▸ GIVEN PROBLEM: Update the rows from the line with "Given: Select cell with 数学 header" through the end of the rows, replacing "declaration" with "property" and keeping everything else unchanged. Leave the pictures out of the answer.

▸ INPUT MATERIAL:

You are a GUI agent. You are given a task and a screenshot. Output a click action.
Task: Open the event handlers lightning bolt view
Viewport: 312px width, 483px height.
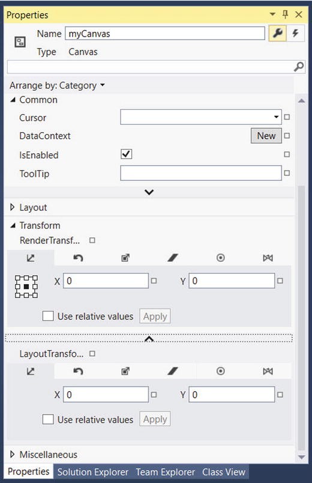[x=295, y=33]
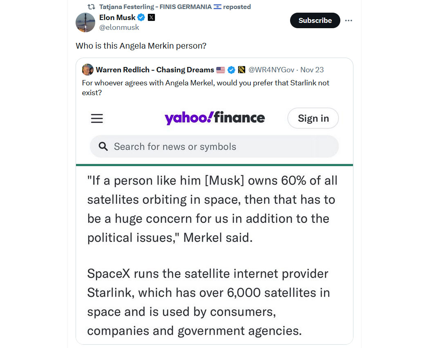Screen dimensions: 429x348
Task: Click the repost arrows icon
Action: (91, 7)
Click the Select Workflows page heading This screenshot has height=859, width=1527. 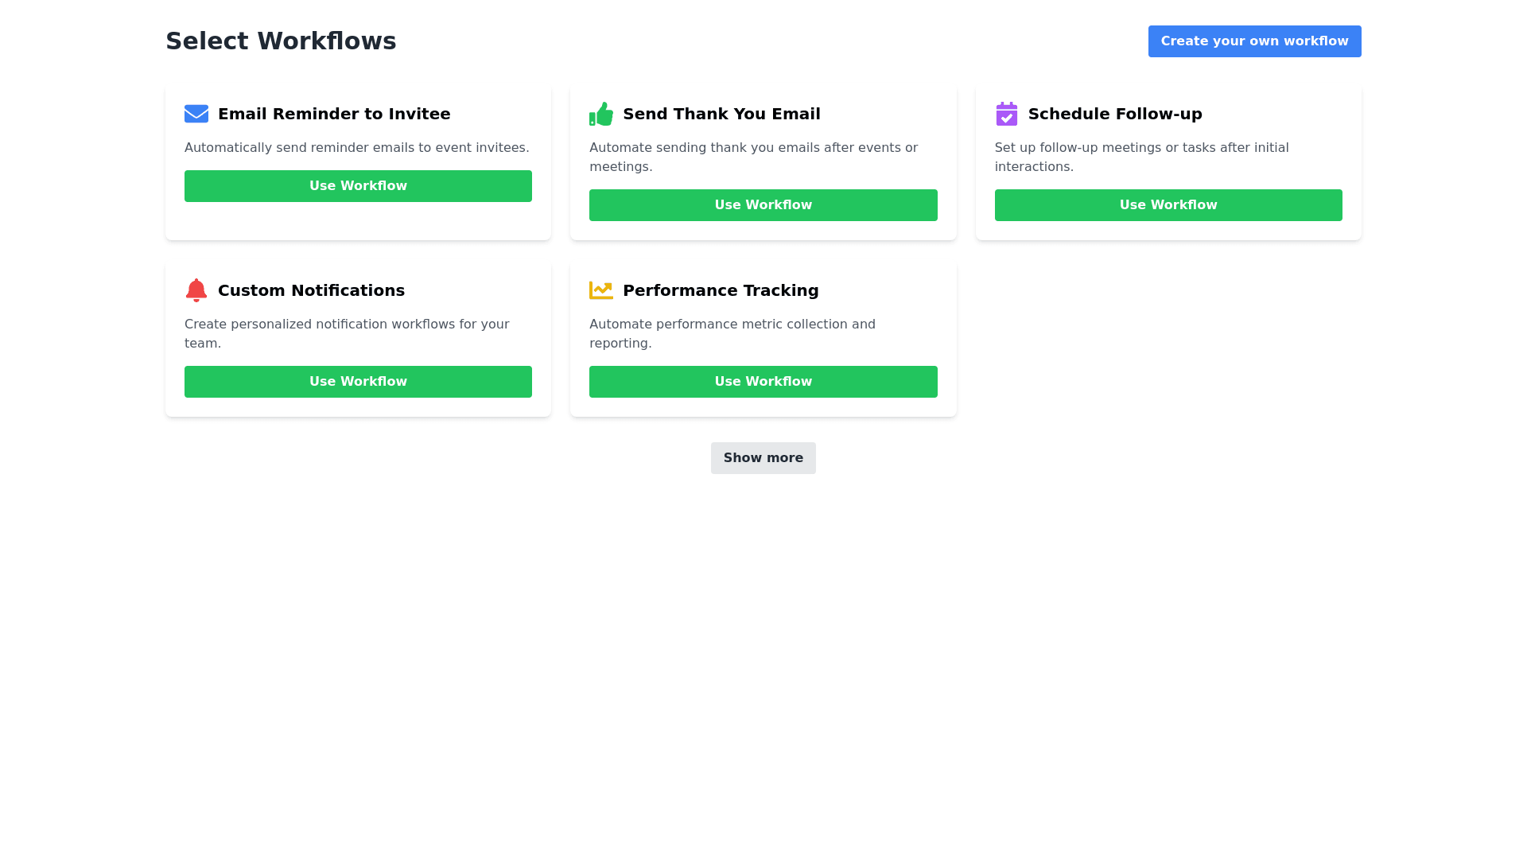click(281, 41)
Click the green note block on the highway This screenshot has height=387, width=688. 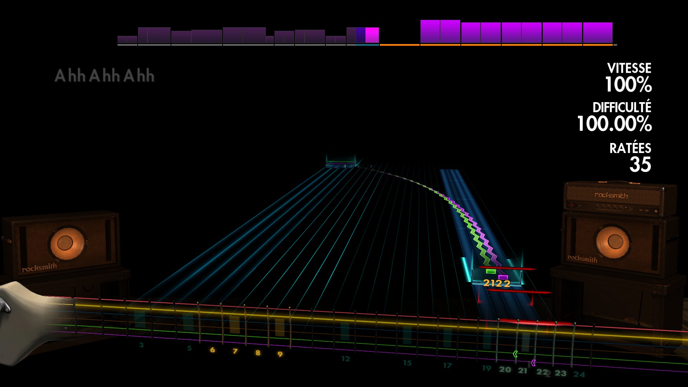tap(491, 271)
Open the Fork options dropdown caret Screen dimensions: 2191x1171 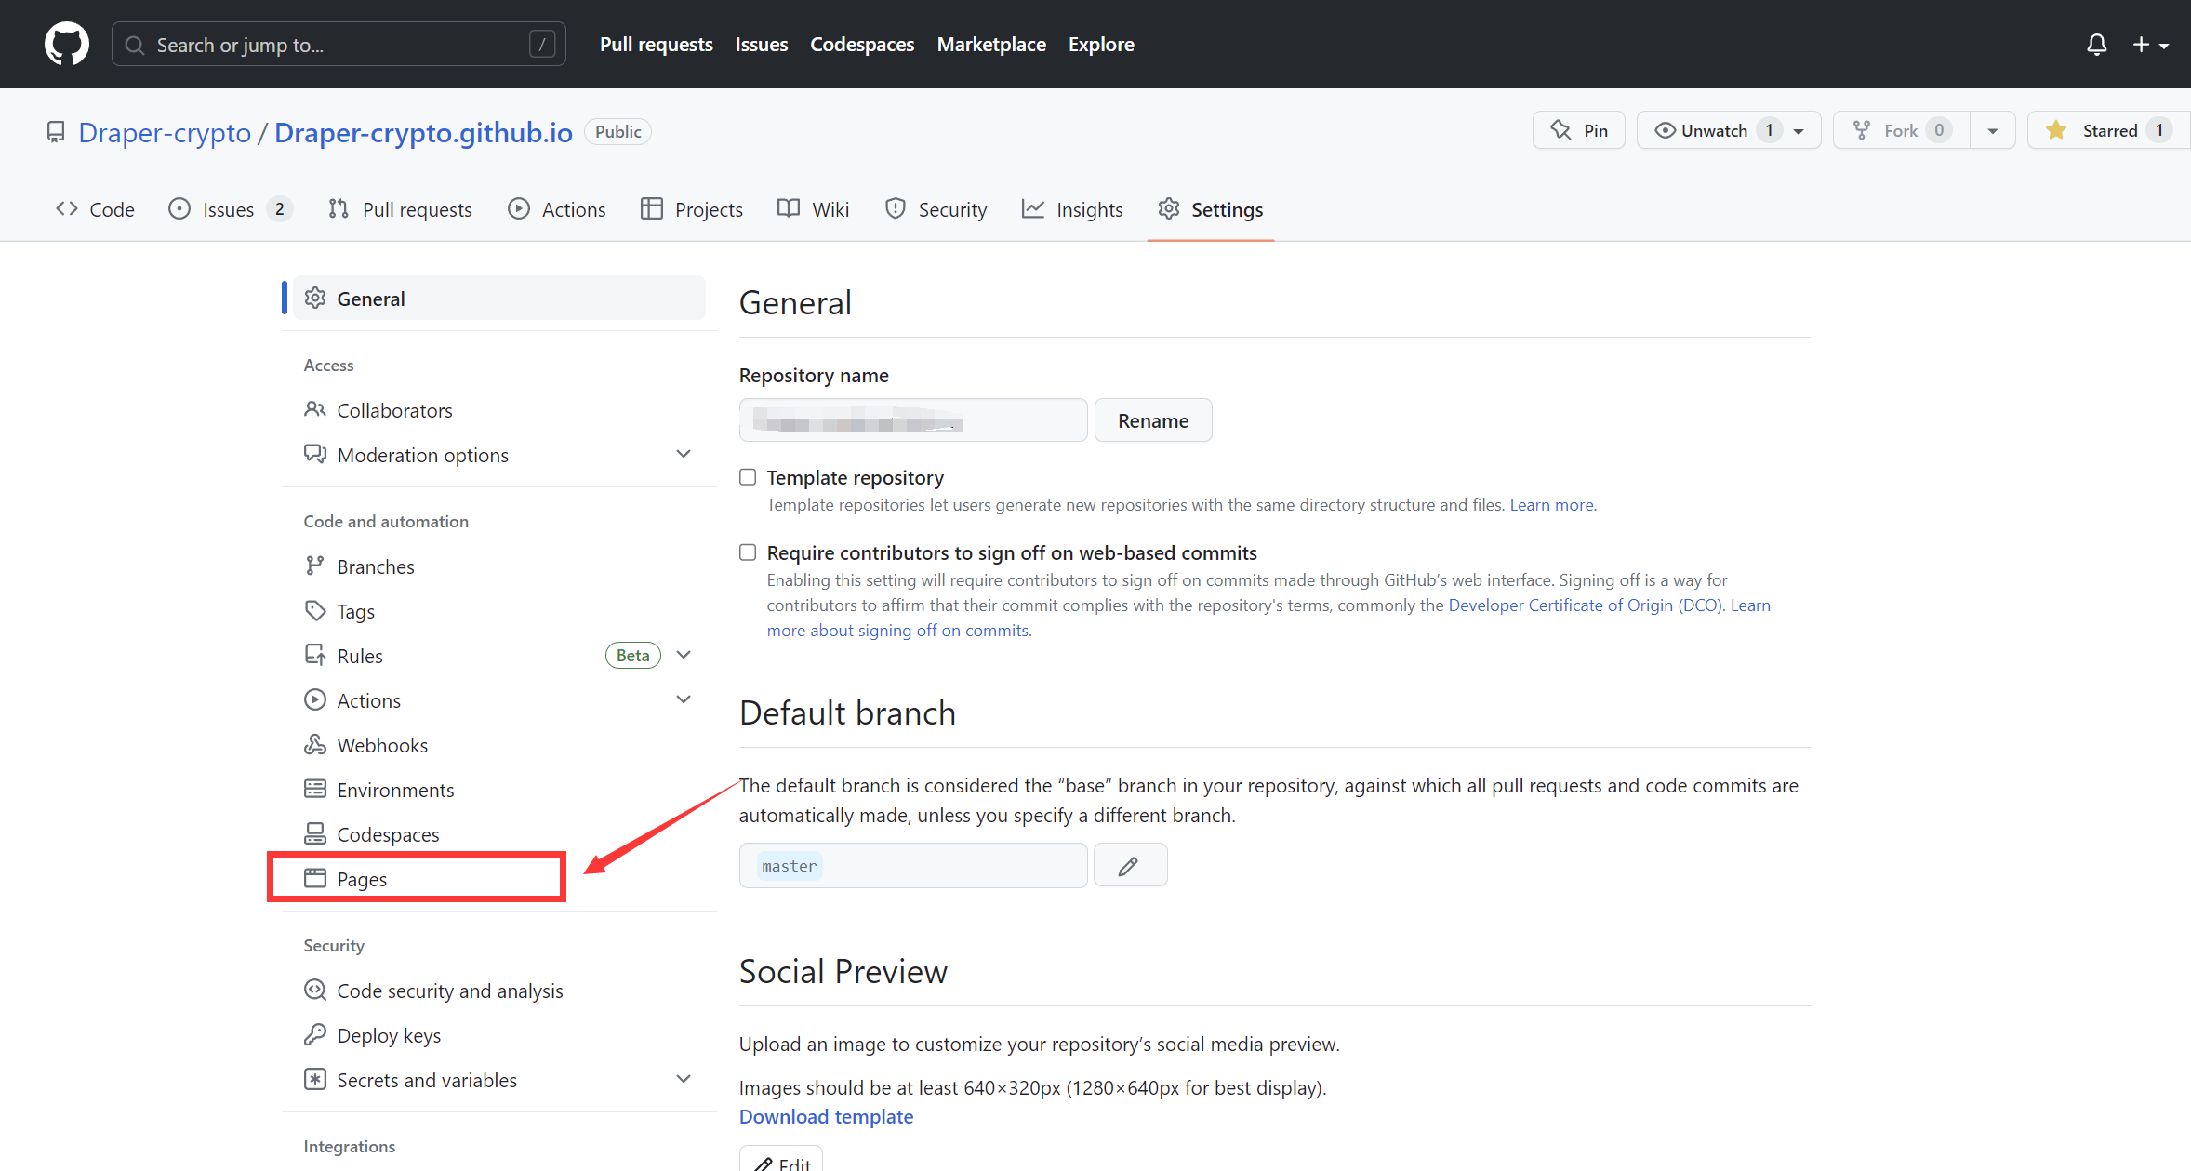[x=1992, y=131]
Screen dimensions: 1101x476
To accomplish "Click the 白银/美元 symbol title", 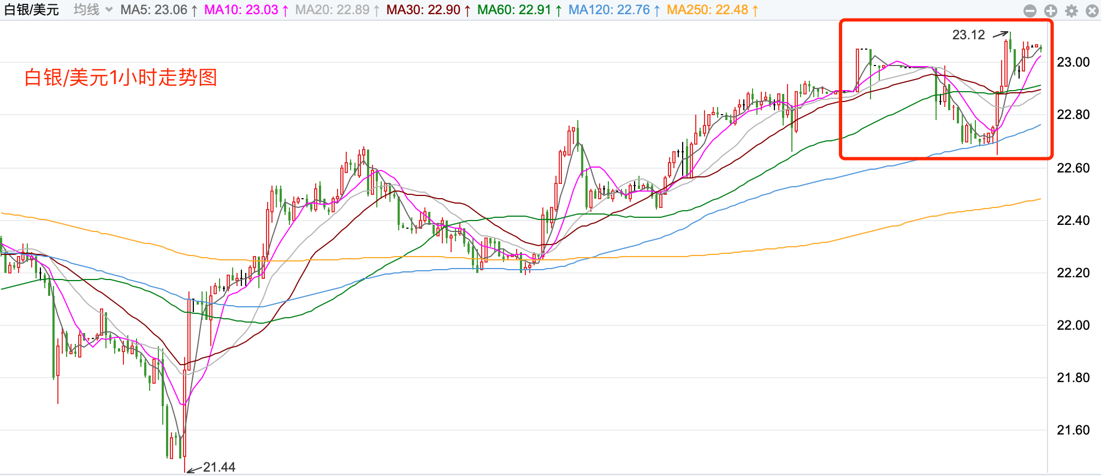I will 32,10.
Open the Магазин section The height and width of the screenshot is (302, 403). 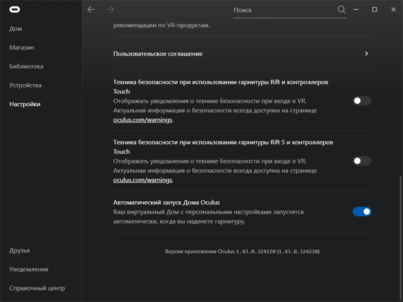point(22,48)
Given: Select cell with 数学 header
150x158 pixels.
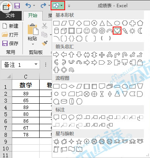Looking at the screenshot, I should tap(26, 85).
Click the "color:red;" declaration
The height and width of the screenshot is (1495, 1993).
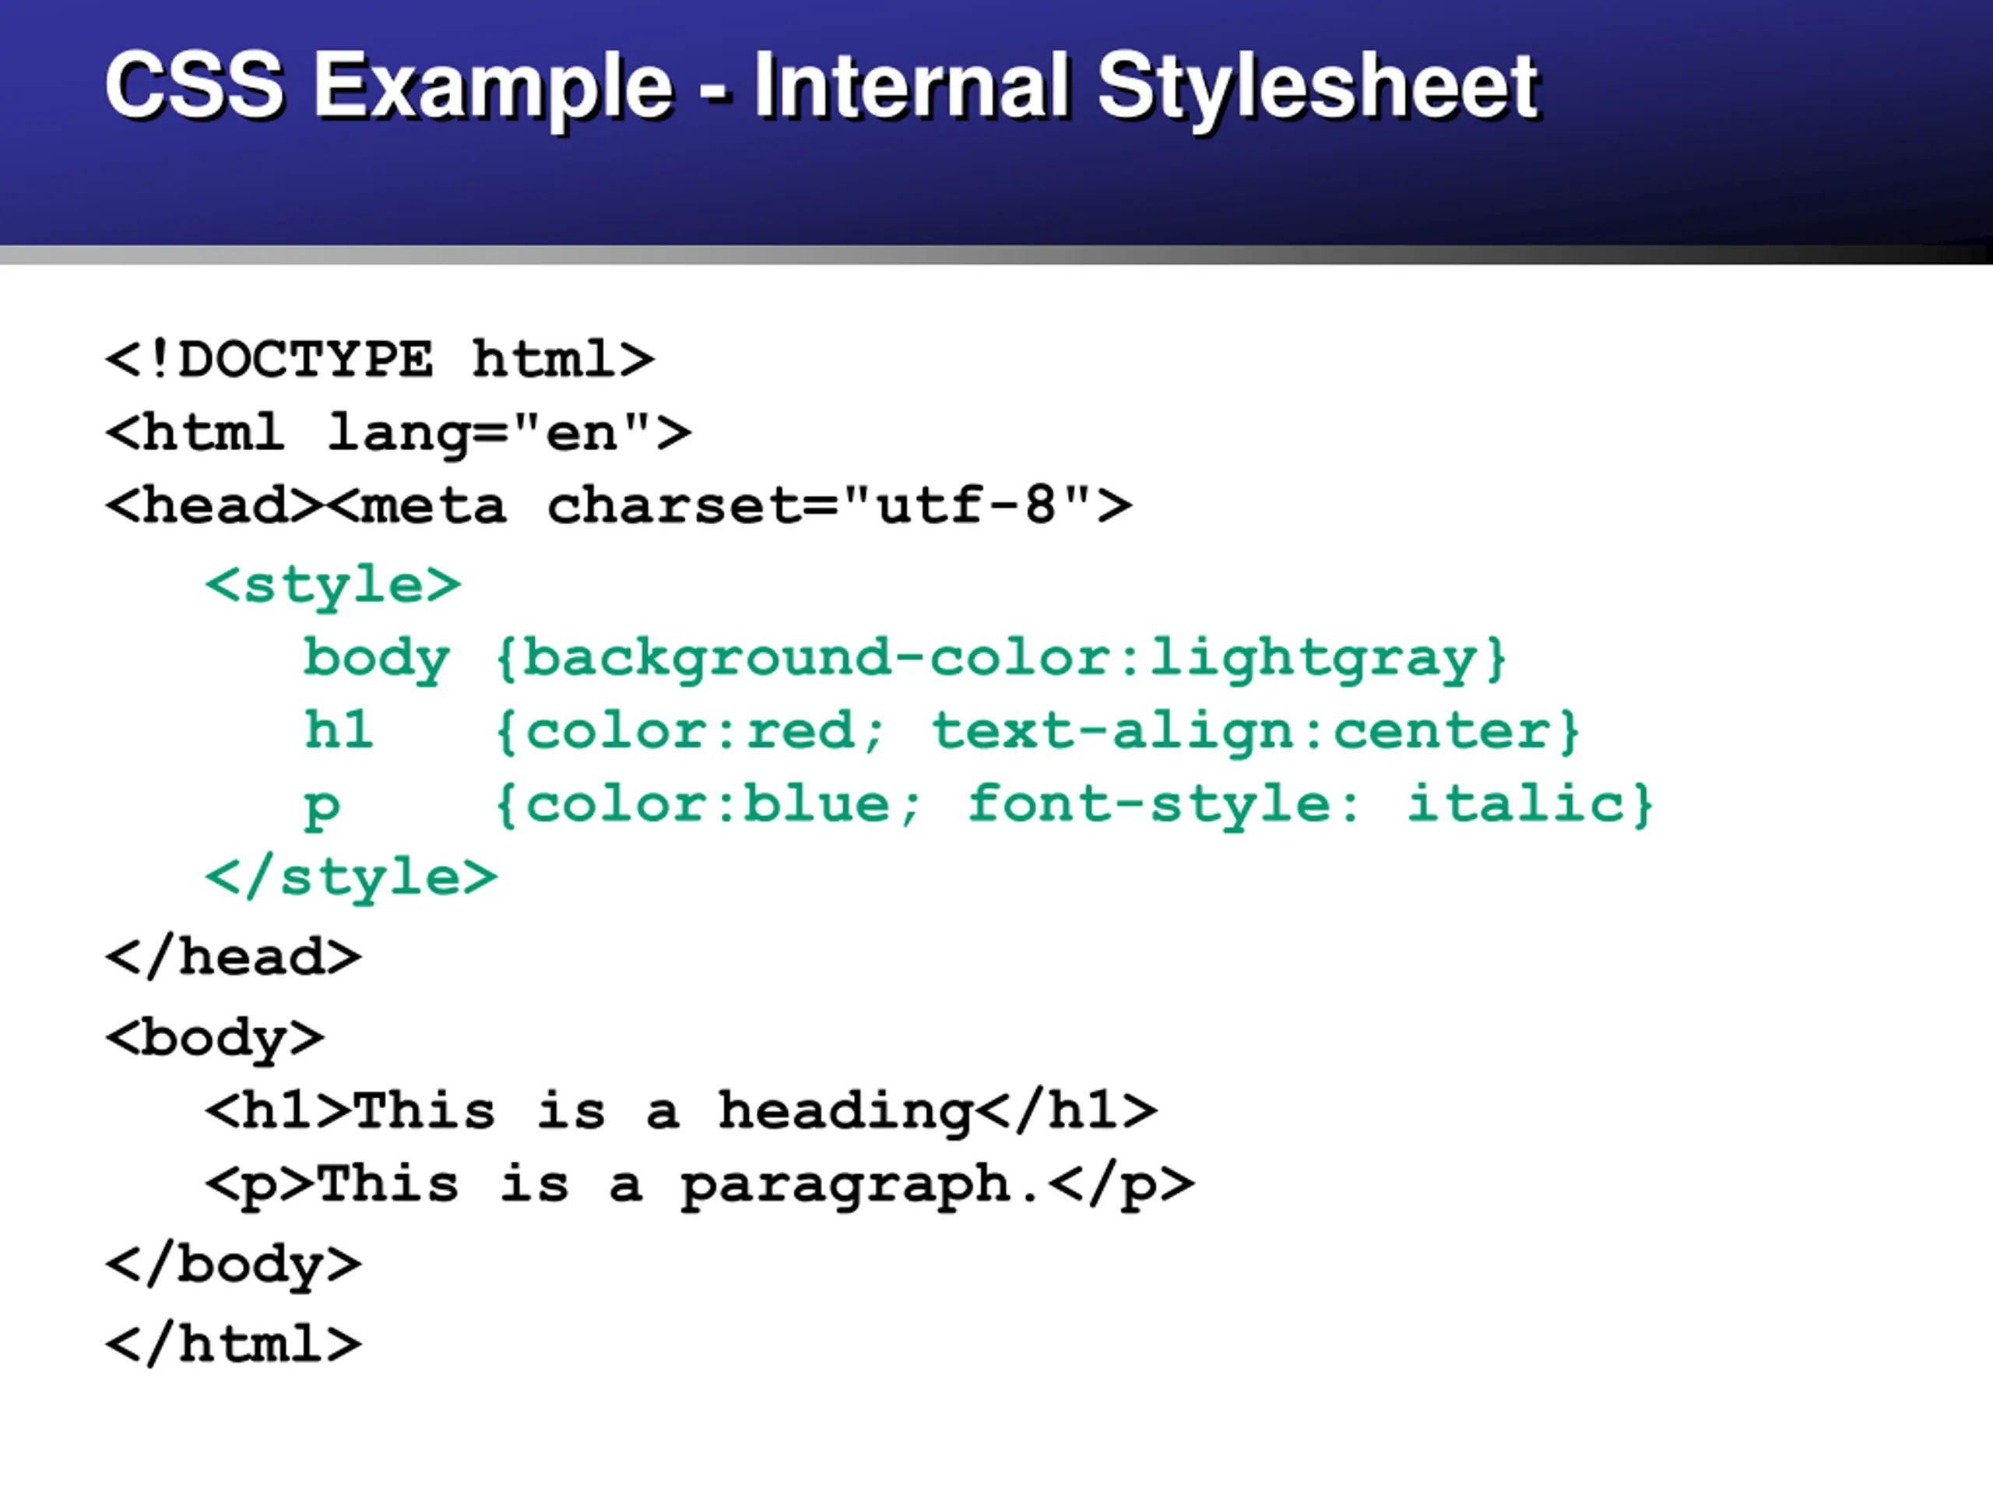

▸ CORRECT OUTPUT:
Given: Select cell with 数学 header
150x158 pixels.
Looking at the screenshot, I should tap(26, 85).
Click the "color:red;" property
The height and width of the screenshot is (1495, 1993).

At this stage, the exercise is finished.